Passage shown →
↓↓↓
Learned standing Counsel nextly relied on a decision of Supreme Court in Keshav Chandra Joshi v. Union of India, , wherein it is held as follows :
“Once an incumbent is appointed to a post according to rules, his seniority has to be counted from the date of his appointment and not according to the date of his confirmation. Where the initial appointment is only ad hoc and not according to rules and is made as a stop-gap arrangement, the period of officiation in such post cannot be taken into account for reckoning seniority. The appointment to a post must be according to rules and not by way of
ad hoc or stop-gap arrangement made due to administrative exigencies. If the initial appointment thus made was dehors the rules, the entire length of such service cannot be counted for seniority. In other words the appointee would become a member of the service in the substantive capacity from the date of his appointment only if the appointment was made according to rules and seniority would be counted only from that date”.
7. Having heard both sides and going through the entire material available on record, now we have to see (i) whether the writ petitions are maintainable since there is a challenge to the order passed by the Cooperative institution (ii) whether posting on officiating basis will confer any right. In other words, removing on official from officiation and sending him to the original posts will amount to reduction in rank ?
8. Since we can dispose of these writ petitions answering the second question, answering the first question for the present is not required.
↑↑↑
Collected material →
↓↓↓
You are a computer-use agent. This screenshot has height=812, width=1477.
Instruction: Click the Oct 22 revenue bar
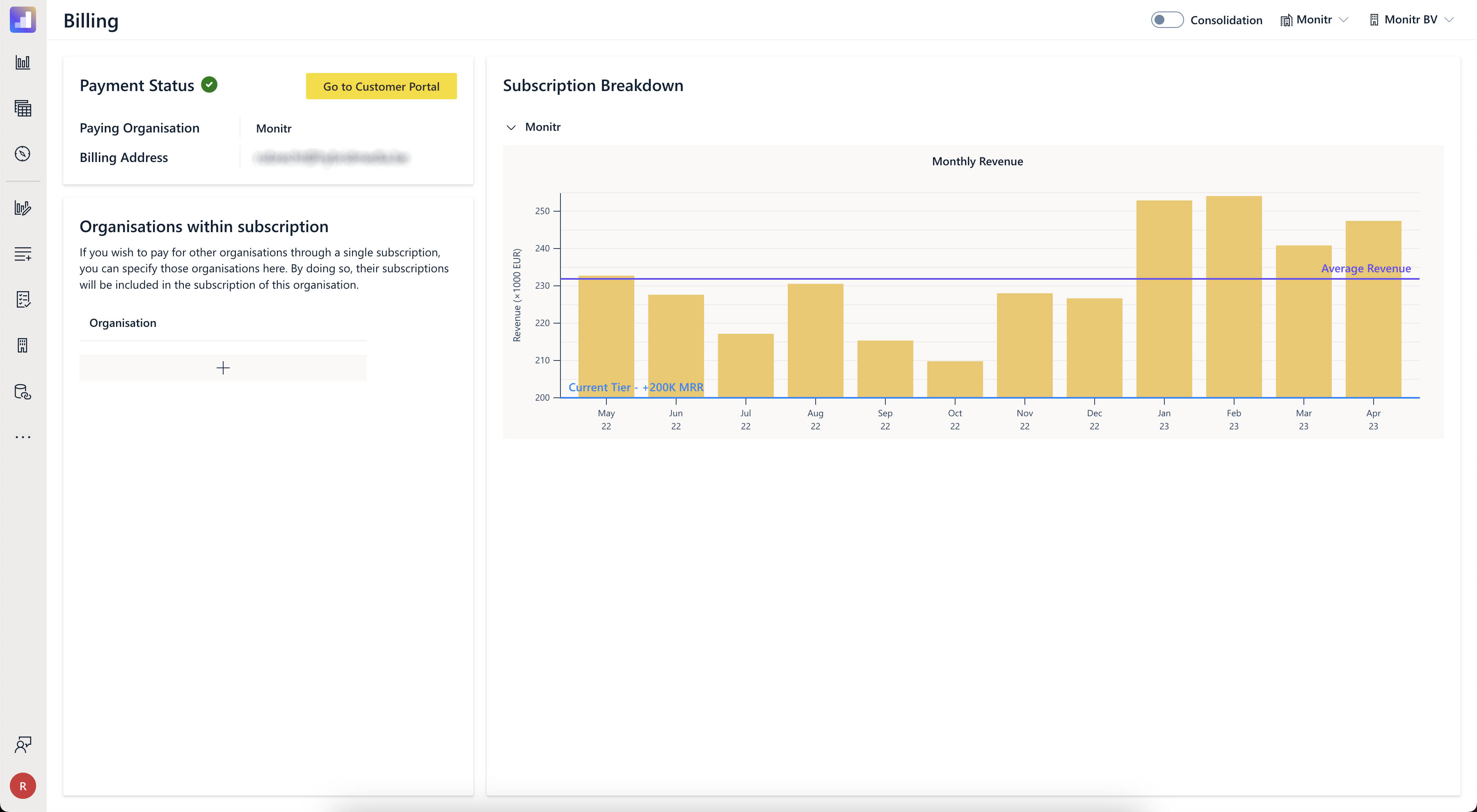pyautogui.click(x=955, y=379)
↑↑↑
Given exercise A → From the quoted Supreme Court holding in the judgment excerpt on seniority, list the terms it uses for an appointment that is not made according to rules.
Given exercise B → Carry on the judgment excerpt on seniority and officiating posts, starting after its final sentence.

Result A →
- ad hoc
- stop-gap arrangement
- dehors the rules

Result B →
9. It is not in dispute that the petitioners were working in Category-VII. They wanted to be placed in Category-V. Regarding this, there was correspondence between the Union, representing the petitioners, and the Management of the Bank. During the period in question, no rules and regulations and Bye-laws were framed by the respondent Bank regarding seniority, promotion, recruitment etc. Thus, the same are governed by some of the circulars issued by the Bank time and again in the matter. Apart from this, the Bank is governed by the provisions of A.P. Cooperative Societies Act, 1964. Section 116C of the Act deals with the staffing pattern of the Society, which is extracted hereunder :
“116C. Staffing pattern of societies:
(1) A society shall have power to fix the staffing pattern, qualification, pay scales and other allowances for its employees with the prior approval of the Registrar of Cooperative Societies;
(2) No appointment or removal of a Chief Executive by whatever name called of any society, or class of societies as may be prescribed which are in receipt of financial aid from the Government, shall be made without the prior approval of the Registrar of Co-operative Societies”.
10. As on 9-1-1995 no Bye-laws or regulations were in force dealing with the recruitment and promotion. On the repeated requests made by the Union, the Managing Committee of the Bank resolved to authorise the President of the Committee to consider the case of the officials to place the officials in Category-V from Category-VII. Accordingly, an order was made on 9-1-1995 placing the petitioners in Category-V, on officiating basis. Again there was representation and dialogue between the Union of the Society and the Bank which made the Bank to keep its order dated 9-1-1995 in abeyance with immediate effect, with a further direction that the persons shown therein shall go and work at the places to be indicated by the concerned Manager. Time and again, it is held that staffing pattern, pay fixation etc., are purely the concern of the Executive or the Employer concerned. It is not for the Court to suggest that what shall be the staffing pattern and the pay scales etc., as held by the Supreme Court in State of Haryana v. Piara Singh, .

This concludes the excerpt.